Worked fine with 3.2.1 and earlier.


(Pepper Lebeck-Jobe) #2

This reads a lot like a bug report. But, from my point of view, it could also be interpreted as “Thanks for fixing this!”

Obviously, if you delete all of the sources on which a build is based, then you are essentially asking that the tests not be run. So, Gradle is doing the right thing to tell you that the tests are skipped with NO-SOURCE status.

Why were you counting on the previous behavior? What problem are you trying to solve?


(LS) #3

Thanks for response but I think I did not clearly explain all the details.
First of all the problem I’m solving is migration to newer version of gradle.

  1. In step 1 I’ve built the project, so all compiled files are in build dir.

  2. I do not delete build dir, only .gradle dir and src. I do not need src anymore as I’m not going to build the project once more.

  3. I execute test task which does not depend on clean and build tasks, so based on what logic do I get my classes removed before any task execution? (I assume it’s because of gradle caching or incremental build features as I delete .gradle dir, but here we’re talking about API not internal behavior like caching policies and in my opinion cleaning of build directory is a part of API)

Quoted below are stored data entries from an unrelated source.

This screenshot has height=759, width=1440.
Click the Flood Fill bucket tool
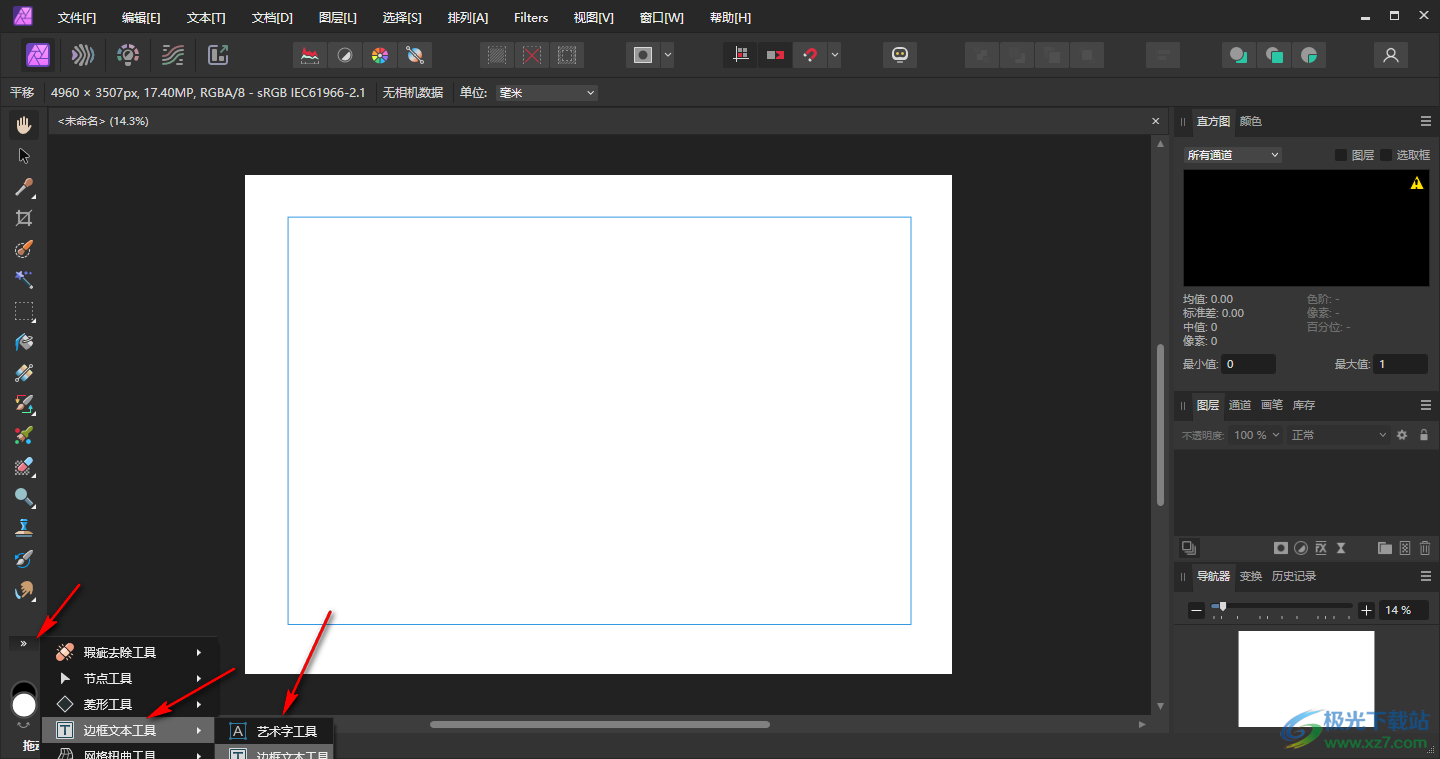coord(24,342)
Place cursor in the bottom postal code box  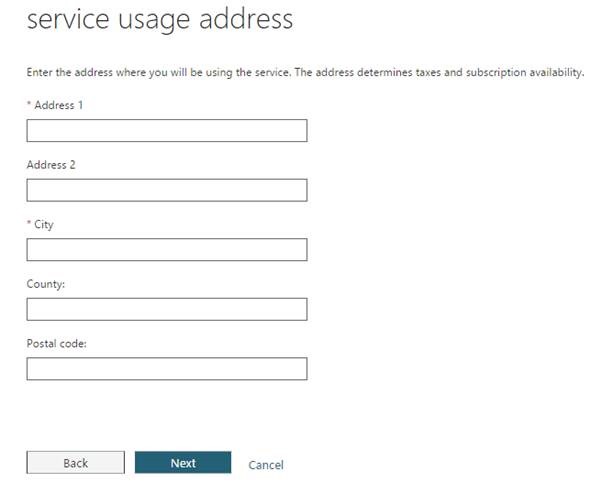pyautogui.click(x=166, y=369)
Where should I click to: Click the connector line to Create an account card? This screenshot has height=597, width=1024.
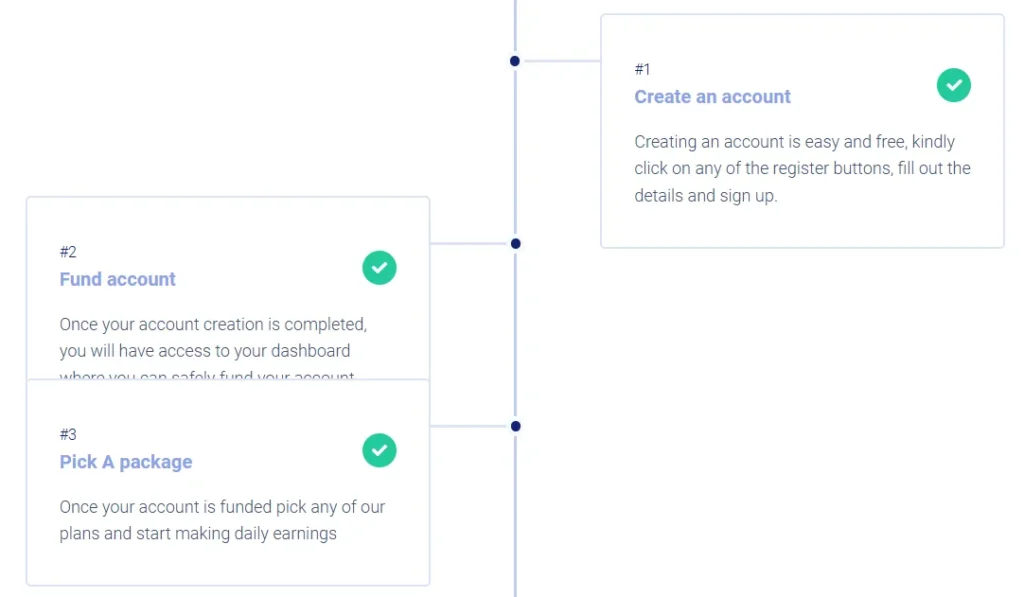coord(560,61)
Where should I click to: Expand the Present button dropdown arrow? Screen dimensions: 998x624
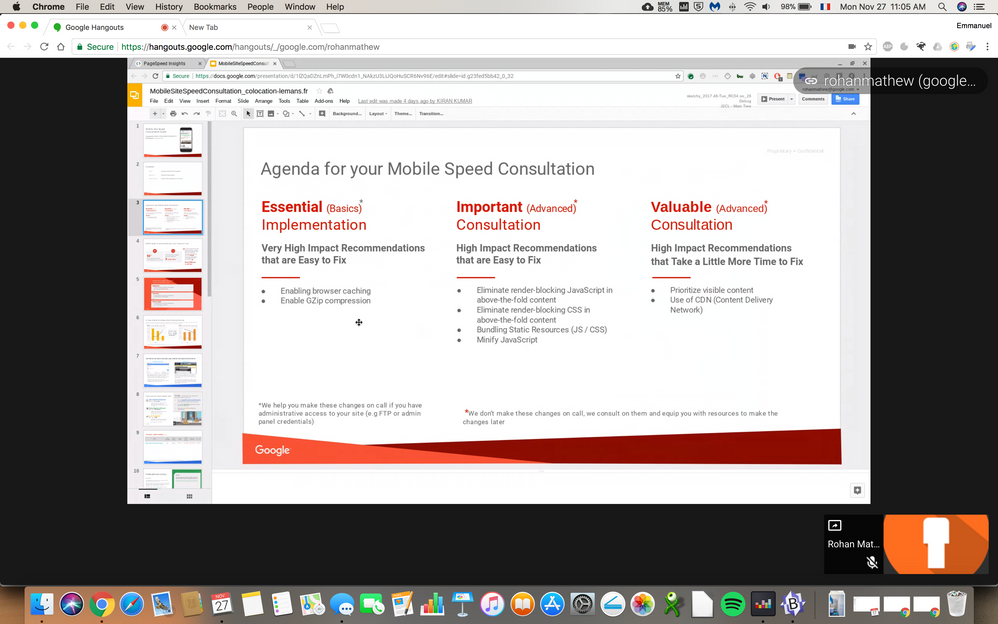pos(791,99)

    All projects evaluated.
    Cleaned up directory '…/build/classes/test’
    Cleaned up directory '…/build/resources/test’
    Selected primary task ‘test’ from project :

Also please note if I do not delete .gradle dir then tests again work perfectly fine without src dir. So the issue is not in no src -> NO-SOURCES and it’s not a fix of wrong previous behavior (might be but then it’s incomplete fix and should also be reported), but it looks like some internal change in gradle’s file management which causes removal of classes and resources.


(Sterling Greene) #4

There are two things going on.

  1. Removing .gradle or upgrading Gradle deletes class directories since 3.4. This is to prevent scenarios where source files are removed and a Gradle upgrade happens at the same time. This would orphan .class files that would only be removed when running clean and made it hard to reliably cache the output of Java compilation.
  2. When all sources are removed from a task (like JavaCompile), we do not clean-up the orphaned outputs of the task. This is going to be fixed in 4.2.

It’s a bug/incomplete fix that you can delete all of your source files and still run tests in an older version of Gradle.